MetaDrive Macro Environment

MetaDrive Macro Environment is a control option based RL environment on MetaDrive. It is similar with highway-env, in which the ego vehicle aims to keep a high velocity on a multi-lane highway with some slower vehicles. The env use a top-down view as input and outputs a discrete macro action. The macro action takes effect in a following time period in simulator, and the vehicle is drived by a IDM policy that can achieve the target macro action.

macro_demo1

Environments

The environment is established following the standard gym.Env form. Detail information is listed below.

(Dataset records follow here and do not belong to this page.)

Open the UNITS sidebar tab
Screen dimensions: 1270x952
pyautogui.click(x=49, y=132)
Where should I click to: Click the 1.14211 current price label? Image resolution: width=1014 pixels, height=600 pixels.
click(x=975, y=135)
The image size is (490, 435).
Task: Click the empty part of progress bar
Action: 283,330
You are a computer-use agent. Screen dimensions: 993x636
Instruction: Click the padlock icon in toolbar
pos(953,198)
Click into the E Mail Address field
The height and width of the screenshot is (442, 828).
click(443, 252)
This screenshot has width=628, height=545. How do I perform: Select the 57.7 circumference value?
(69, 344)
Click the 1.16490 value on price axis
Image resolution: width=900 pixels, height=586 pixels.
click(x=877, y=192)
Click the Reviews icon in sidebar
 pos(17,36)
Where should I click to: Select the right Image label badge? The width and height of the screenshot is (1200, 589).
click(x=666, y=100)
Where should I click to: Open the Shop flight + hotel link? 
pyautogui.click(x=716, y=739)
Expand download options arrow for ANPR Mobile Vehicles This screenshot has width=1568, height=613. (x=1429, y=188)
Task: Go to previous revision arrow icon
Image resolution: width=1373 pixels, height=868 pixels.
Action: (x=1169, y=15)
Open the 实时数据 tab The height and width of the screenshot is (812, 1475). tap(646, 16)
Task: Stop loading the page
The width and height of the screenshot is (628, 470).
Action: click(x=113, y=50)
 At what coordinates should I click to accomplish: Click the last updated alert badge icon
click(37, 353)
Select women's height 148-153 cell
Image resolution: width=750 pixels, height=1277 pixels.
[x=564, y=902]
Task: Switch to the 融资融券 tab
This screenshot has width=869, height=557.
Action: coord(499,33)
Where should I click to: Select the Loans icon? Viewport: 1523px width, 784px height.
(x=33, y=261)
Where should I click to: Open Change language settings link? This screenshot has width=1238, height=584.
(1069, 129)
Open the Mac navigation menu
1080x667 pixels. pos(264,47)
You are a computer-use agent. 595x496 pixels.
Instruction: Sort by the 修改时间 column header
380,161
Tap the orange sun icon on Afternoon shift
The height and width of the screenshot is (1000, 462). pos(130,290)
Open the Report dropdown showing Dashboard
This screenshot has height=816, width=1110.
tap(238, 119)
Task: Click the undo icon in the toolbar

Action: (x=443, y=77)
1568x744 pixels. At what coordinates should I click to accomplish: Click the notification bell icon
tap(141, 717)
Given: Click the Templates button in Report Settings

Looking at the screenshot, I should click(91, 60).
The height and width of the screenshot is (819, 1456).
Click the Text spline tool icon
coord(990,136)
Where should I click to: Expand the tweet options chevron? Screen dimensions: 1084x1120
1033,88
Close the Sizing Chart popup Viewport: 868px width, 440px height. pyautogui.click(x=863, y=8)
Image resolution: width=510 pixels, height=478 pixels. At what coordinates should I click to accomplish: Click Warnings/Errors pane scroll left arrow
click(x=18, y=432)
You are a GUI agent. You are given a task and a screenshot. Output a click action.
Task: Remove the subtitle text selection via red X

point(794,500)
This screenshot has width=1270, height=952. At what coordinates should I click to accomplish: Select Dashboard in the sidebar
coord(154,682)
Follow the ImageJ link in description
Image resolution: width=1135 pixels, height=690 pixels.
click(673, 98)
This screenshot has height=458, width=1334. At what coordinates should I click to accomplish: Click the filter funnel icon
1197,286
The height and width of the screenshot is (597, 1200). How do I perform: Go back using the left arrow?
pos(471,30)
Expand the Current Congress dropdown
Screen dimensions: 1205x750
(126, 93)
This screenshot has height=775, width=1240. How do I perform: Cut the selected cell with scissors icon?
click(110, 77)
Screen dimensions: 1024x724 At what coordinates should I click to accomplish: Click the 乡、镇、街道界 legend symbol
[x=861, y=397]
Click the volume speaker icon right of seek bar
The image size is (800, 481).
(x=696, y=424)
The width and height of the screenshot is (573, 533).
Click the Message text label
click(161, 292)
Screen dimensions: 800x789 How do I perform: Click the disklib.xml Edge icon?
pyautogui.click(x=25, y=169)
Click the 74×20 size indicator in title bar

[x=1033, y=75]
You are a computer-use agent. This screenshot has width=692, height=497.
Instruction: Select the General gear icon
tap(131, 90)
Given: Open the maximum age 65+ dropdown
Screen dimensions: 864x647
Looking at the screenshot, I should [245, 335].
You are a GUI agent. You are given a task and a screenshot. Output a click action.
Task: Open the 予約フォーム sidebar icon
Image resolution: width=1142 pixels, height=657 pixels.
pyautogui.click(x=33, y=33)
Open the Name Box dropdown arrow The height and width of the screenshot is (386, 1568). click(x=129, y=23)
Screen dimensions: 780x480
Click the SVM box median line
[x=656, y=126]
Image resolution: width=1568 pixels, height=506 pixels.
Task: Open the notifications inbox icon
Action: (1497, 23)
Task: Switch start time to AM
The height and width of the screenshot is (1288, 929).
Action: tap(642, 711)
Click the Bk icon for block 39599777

The state of macro env is Top-down Sematic Maps containing 5 channels:

  • Road and navigation

  • Ego now and previous position

  • Neighbor at step t

  • Neighbor at t-1

  • Neighbor at t-2

All map elements are in the same relative coordinate system.

Reward:

  • driving reward: driving distance along the lane.

  • speed reward: the faster, the larger

  • termination reward: containing success and failure case

Action:

  • Speed up

  • Slow down

  • Change lane left

  • Change lane right

  • Hold speed

Each action costs 30 system timestep, and is converted to control signals through a PID controller.

Training & Test

All the entry can be found in demo/metadrive

DI-drive provide two RL policy training entries: DQN and Discrete PPO. Run the following scripts to start training DQN demos.

cd demo/metadrive
python macro_env_dqn_train.py

You may need to modify the collector and evaluator nums according to your resources.

metadrive_macro_config = dict(
    env=dict(
        collector_env_num=14,
        ...
    ),
    ...
)

After training, you can visualize the performance by running the following script:

python macro_env_dqn_eval.py

You may need to change the checkpoint path in config. Here we provide a pre-trained DQN weights as example.

iteration_40000.pth.tar